Your objective: Bring together every line in the data that includes "resolution".

....................

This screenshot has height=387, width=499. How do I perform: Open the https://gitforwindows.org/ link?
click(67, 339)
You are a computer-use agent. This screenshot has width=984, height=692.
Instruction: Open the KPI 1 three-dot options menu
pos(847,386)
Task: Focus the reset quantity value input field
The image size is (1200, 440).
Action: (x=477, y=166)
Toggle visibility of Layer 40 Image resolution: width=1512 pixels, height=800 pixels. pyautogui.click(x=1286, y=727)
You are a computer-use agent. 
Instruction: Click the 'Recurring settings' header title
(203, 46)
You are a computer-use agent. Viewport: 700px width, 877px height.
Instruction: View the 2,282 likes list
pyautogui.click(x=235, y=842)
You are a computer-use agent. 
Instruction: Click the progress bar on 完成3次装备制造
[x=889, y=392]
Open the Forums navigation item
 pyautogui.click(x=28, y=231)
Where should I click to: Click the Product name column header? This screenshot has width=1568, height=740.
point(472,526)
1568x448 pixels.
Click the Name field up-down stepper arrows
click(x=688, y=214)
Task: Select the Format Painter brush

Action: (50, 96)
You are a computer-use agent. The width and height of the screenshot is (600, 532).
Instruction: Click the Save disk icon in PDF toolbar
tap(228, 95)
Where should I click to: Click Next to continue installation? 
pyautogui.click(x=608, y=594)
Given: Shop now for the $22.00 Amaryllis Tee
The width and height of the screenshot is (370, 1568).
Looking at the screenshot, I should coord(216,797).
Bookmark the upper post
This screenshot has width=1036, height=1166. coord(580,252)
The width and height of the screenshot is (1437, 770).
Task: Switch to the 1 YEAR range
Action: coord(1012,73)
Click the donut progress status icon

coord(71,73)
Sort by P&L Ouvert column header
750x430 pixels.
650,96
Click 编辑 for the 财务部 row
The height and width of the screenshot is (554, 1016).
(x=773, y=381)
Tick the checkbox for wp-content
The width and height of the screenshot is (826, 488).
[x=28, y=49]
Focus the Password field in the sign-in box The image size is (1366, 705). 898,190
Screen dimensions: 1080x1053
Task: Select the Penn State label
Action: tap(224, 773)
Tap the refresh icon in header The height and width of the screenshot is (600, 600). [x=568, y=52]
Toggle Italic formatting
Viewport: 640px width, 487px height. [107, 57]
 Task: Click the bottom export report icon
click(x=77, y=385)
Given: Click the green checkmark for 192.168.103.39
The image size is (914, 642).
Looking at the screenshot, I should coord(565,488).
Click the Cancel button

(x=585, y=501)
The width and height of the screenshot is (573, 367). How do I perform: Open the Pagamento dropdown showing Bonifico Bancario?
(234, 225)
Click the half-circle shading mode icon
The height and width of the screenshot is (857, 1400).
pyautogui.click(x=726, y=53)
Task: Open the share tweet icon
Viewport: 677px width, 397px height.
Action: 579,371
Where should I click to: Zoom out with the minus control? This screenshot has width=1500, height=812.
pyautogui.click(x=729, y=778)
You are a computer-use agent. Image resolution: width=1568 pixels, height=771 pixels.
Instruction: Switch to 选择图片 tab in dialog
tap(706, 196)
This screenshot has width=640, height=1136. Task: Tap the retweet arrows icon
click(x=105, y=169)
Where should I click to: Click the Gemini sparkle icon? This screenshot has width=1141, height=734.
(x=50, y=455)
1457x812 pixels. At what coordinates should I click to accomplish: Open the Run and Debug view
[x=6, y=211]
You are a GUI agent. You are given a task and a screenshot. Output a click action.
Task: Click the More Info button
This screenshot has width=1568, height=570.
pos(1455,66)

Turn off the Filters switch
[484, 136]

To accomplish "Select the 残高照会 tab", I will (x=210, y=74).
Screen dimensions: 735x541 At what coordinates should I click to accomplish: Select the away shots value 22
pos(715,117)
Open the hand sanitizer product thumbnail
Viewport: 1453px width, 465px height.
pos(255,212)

....................

Written answer:
Toggle visibility of Layer 40 Image resolution: width=1512 pixels, height=800 pixels. pyautogui.click(x=1286, y=727)
You are a computer-use agent. Image resolution: width=1568 pixels, height=771 pixels.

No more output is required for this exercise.